Type out the entries again, matching each one exactly.

** Opening Raw data block **

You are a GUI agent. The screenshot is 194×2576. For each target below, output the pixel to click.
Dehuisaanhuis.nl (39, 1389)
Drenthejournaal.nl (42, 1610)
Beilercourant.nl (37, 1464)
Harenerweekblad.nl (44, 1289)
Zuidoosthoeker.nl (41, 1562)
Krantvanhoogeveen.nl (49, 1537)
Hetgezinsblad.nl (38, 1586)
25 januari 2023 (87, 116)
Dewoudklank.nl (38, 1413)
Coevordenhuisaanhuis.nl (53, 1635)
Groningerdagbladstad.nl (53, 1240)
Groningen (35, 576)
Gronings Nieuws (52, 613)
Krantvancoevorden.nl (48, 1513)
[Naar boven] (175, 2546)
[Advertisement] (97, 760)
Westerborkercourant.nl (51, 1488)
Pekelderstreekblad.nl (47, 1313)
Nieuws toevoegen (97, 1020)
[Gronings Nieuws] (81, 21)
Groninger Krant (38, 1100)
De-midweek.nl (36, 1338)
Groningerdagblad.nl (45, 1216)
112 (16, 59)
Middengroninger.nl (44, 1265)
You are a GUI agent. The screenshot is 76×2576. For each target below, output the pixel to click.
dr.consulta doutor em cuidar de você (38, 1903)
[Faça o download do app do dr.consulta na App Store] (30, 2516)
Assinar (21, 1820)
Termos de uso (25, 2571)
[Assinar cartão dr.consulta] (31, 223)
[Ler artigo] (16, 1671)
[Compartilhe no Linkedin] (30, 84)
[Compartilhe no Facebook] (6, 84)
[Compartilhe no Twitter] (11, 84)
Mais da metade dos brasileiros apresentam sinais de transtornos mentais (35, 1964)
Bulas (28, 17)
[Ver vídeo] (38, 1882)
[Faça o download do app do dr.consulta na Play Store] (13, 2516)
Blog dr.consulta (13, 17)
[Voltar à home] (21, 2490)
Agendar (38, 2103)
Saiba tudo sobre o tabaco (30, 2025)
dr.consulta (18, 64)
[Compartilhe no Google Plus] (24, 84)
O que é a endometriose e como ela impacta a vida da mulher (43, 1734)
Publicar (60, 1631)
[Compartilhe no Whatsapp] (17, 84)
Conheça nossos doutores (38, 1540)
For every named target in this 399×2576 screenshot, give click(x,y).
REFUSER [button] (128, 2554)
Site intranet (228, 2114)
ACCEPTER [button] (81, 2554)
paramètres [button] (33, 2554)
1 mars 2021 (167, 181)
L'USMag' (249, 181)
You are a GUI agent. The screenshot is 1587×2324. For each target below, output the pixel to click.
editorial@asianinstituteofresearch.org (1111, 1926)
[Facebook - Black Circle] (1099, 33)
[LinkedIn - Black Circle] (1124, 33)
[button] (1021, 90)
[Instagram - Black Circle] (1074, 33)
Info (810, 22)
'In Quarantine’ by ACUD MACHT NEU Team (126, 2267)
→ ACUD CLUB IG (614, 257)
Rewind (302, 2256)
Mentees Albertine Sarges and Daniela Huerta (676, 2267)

** Closing Raw data block **

#### [Exercise result]
You are a GUI agent. The screenshot is 194×2576. For each target below, output the pixel to click.
Dehuisaanhuis.nl (39, 1389)
Drenthejournaal.nl (42, 1610)
Beilercourant.nl (37, 1464)
Harenerweekblad.nl (44, 1289)
Zuidoosthoeker.nl (41, 1562)
Krantvanhoogeveen.nl (49, 1537)
Hetgezinsblad.nl (38, 1586)
25 januari 2023 (87, 116)
Dewoudklank.nl (38, 1413)
Coevordenhuisaanhuis.nl (53, 1635)
Groningerdagbladstad.nl (53, 1240)
Groningen (35, 576)
Gronings Nieuws (52, 613)
Krantvancoevorden.nl (48, 1513)
[Naar boven] (175, 2546)
[Advertisement] (97, 760)
Westerborkercourant.nl (51, 1488)
Pekelderstreekblad.nl (47, 1313)
Nieuws toevoegen (97, 1020)
[Gronings Nieuws] (81, 21)
Groninger Krant (38, 1100)
De-midweek.nl (36, 1338)
Groningerdagblad.nl (45, 1216)
112 (16, 59)
Middengroninger.nl (44, 1265)
You are a GUI agent. The screenshot is 76×2576. For each target below, output the pixel to click.
dr.consulta doutor em cuidar de você (38, 1903)
[Faça o download do app do dr.consulta na App Store] (30, 2516)
Assinar (21, 1820)
Termos de uso (25, 2571)
[Assinar cartão dr.consulta] (31, 223)
[Ler artigo] (16, 1671)
[Compartilhe no Linkedin] (30, 84)
[Compartilhe no Facebook] (6, 84)
[Compartilhe no Twitter] (11, 84)
Mais da metade dos brasileiros apresentam sinais de transtornos mentais (35, 1964)
Bulas (28, 17)
[Ver vídeo] (38, 1882)
[Faça o download do app do dr.consulta na Play Store] (13, 2516)
Blog dr.consulta (13, 17)
[Voltar à home] (21, 2490)
Agendar (38, 2103)
Saiba tudo sobre o tabaco (30, 2025)
dr.consulta (18, 64)
[Compartilhe no Google Plus] (24, 84)
O que é a endometriose e como ela impacta a vida da mulher (43, 1734)
Publicar (60, 1631)
[Compartilhe no Whatsapp] (17, 84)
Conheça nossos doutores (38, 1540)
For every named target in this 399×2576 screenshot, give click(x,y).
REFUSER [button] (128, 2554)
Site intranet (228, 2114)
ACCEPTER [button] (81, 2554)
paramètres [button] (33, 2554)
1 mars 2021 (167, 181)
L'USMag' (249, 181)
You are a GUI agent. The screenshot is 1587×2324. For each target below, output the pixel to click.
editorial@asianinstituteofresearch.org (1111, 1926)
[Facebook - Black Circle] (1099, 33)
[LinkedIn - Black Circle] (1124, 33)
[button] (1021, 90)
[Instagram - Black Circle] (1074, 33)
Info (810, 22)
'In Quarantine’ by ACUD MACHT NEU Team (126, 2267)
→ ACUD CLUB IG (614, 257)
Rewind (302, 2256)
Mentees Albertine Sarges and Daniela Huerta (676, 2267)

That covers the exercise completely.